Data section —
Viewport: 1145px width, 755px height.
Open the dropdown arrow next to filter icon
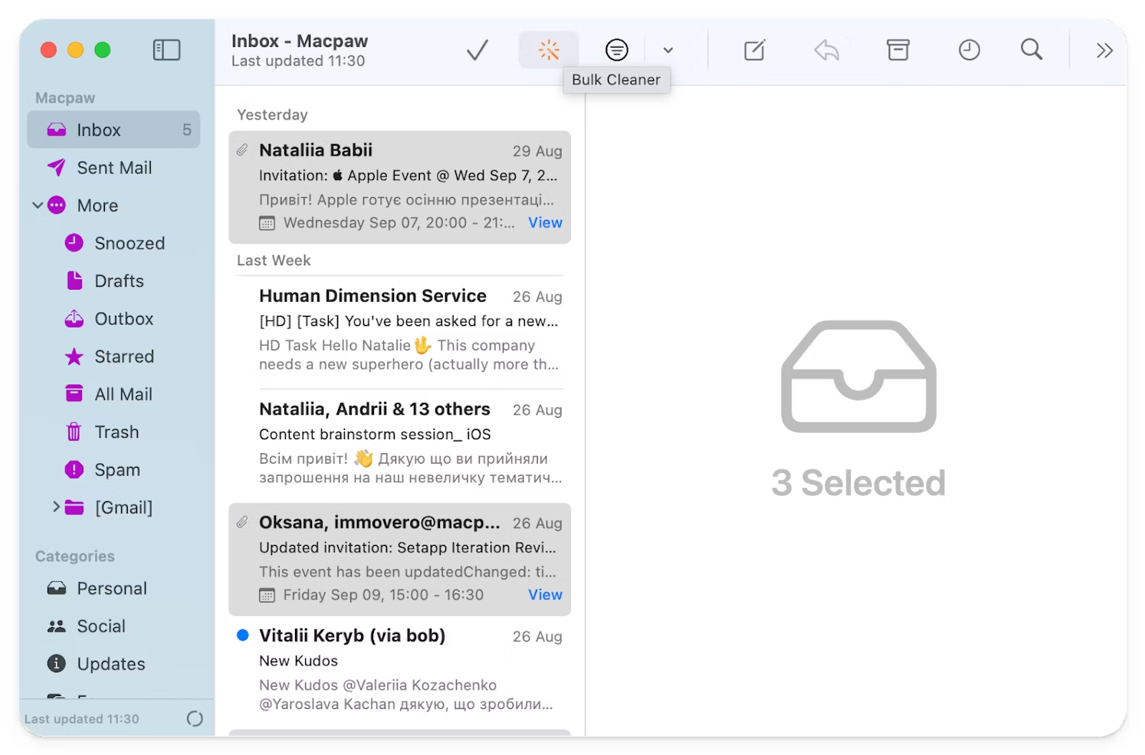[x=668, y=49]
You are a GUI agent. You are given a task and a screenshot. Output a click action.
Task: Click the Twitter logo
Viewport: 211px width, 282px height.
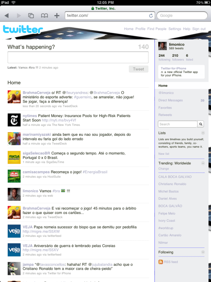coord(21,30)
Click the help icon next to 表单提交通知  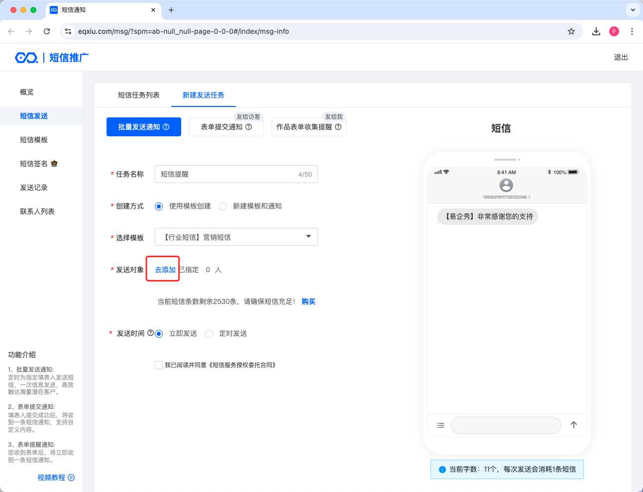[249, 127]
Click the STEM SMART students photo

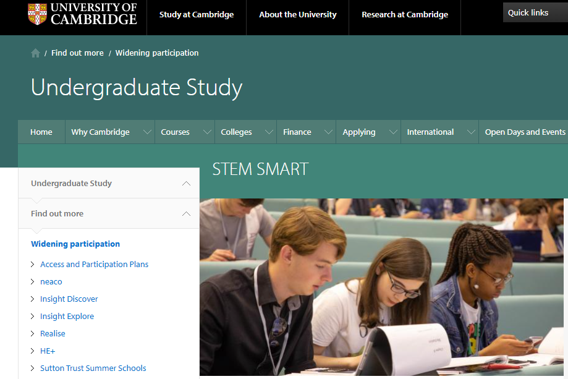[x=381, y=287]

---

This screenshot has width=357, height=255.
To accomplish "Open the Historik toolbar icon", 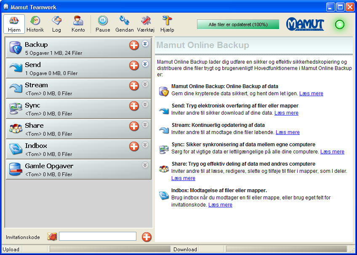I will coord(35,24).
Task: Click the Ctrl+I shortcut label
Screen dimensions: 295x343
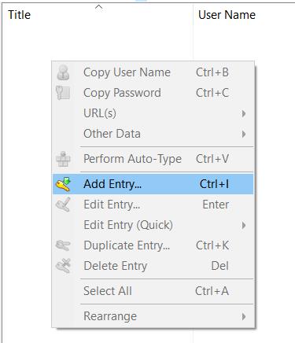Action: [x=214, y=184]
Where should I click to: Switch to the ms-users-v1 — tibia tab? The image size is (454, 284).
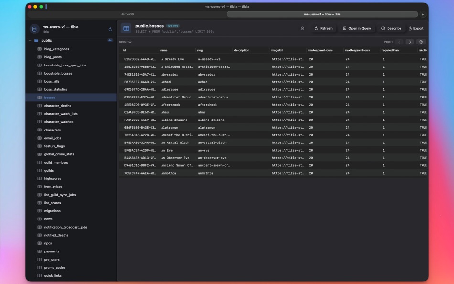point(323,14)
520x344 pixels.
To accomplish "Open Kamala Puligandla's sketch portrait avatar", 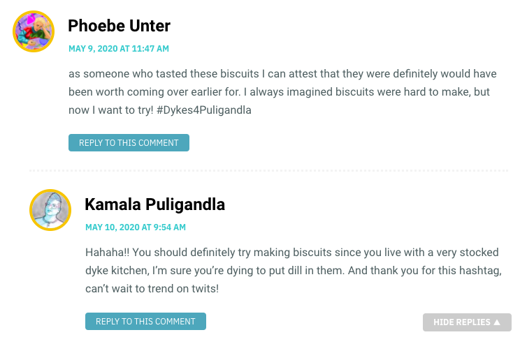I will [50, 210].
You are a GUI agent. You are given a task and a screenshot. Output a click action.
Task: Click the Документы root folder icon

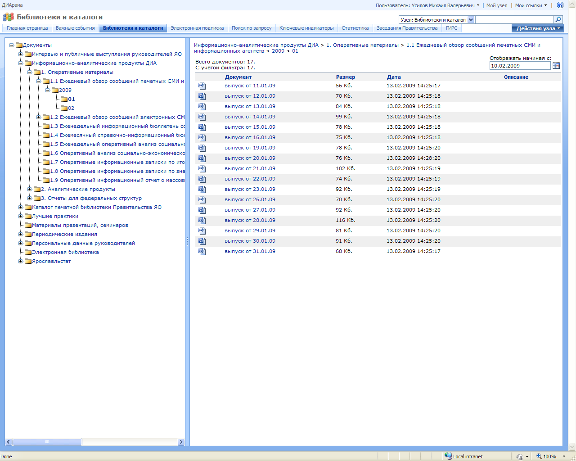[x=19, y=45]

==

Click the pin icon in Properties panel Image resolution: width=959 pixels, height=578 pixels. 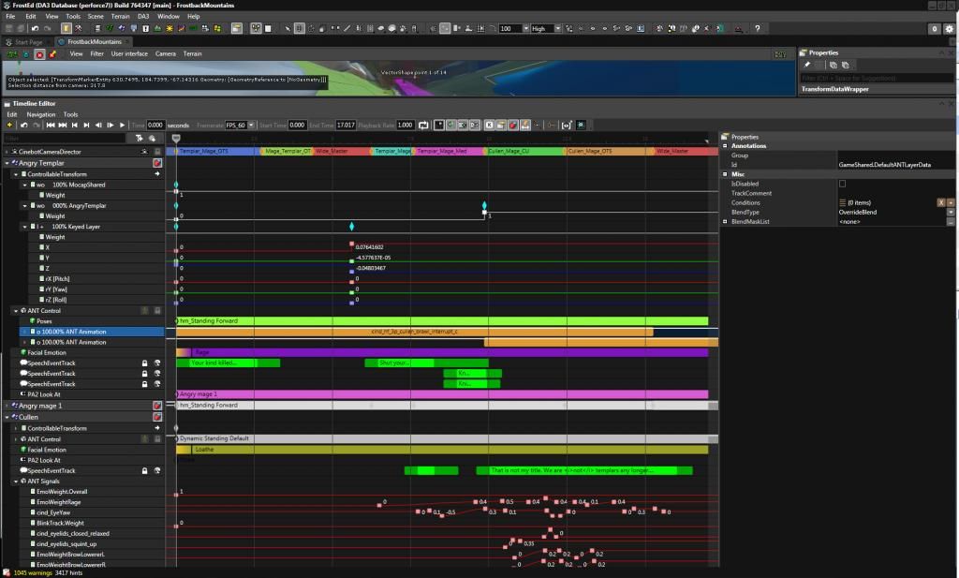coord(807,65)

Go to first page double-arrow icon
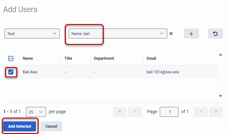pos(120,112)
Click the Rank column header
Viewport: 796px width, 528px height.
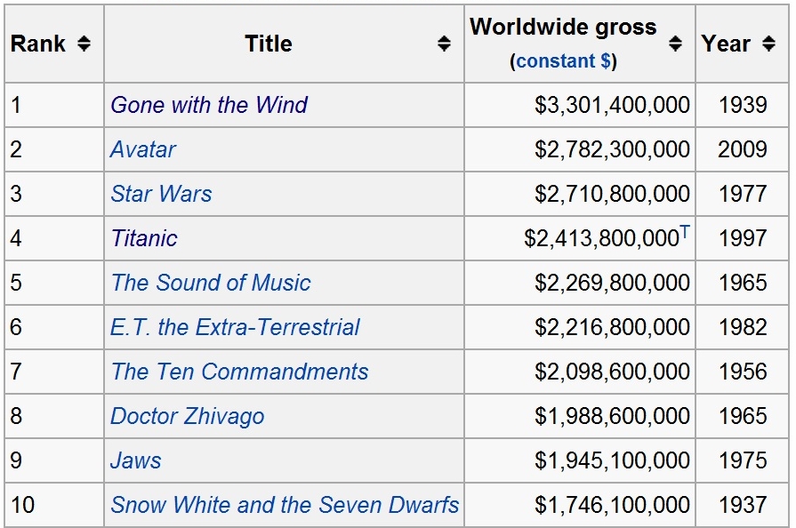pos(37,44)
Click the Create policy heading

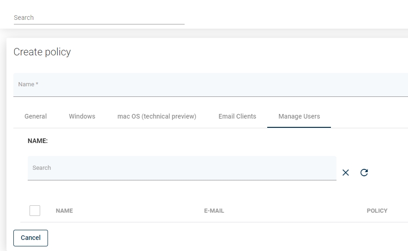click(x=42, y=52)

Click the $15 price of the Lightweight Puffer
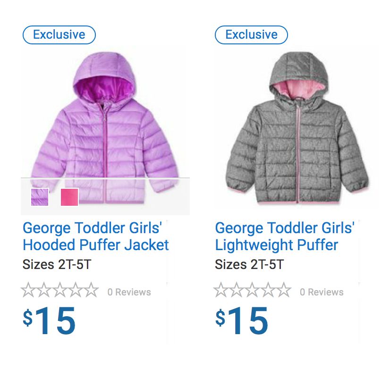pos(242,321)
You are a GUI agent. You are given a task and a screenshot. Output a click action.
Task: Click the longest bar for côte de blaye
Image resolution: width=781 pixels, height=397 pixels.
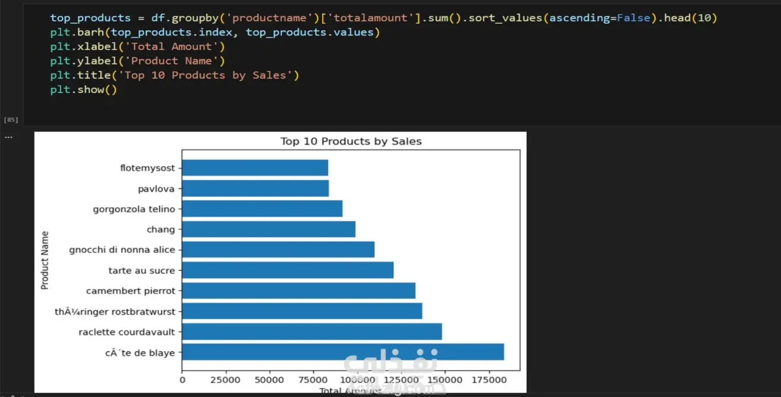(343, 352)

Required work — In the listing above, find the line with "Viewport: 796px width, 528px height." and the line with "Task: Click the longest bar for côte de blaye". Set down exactly those lines and everything between them, skipping pictures.

Solution to the exercise —
Viewport: 796px width, 528px height.
pos(37,44)
Click the Create policy heading

click(x=42, y=52)

Click the $15 price of the Lightweight Puffer
pos(242,321)
You are a GUI agent. You are given a task and a screenshot. Output a click action.
Task: Click the longest bar for côte de blaye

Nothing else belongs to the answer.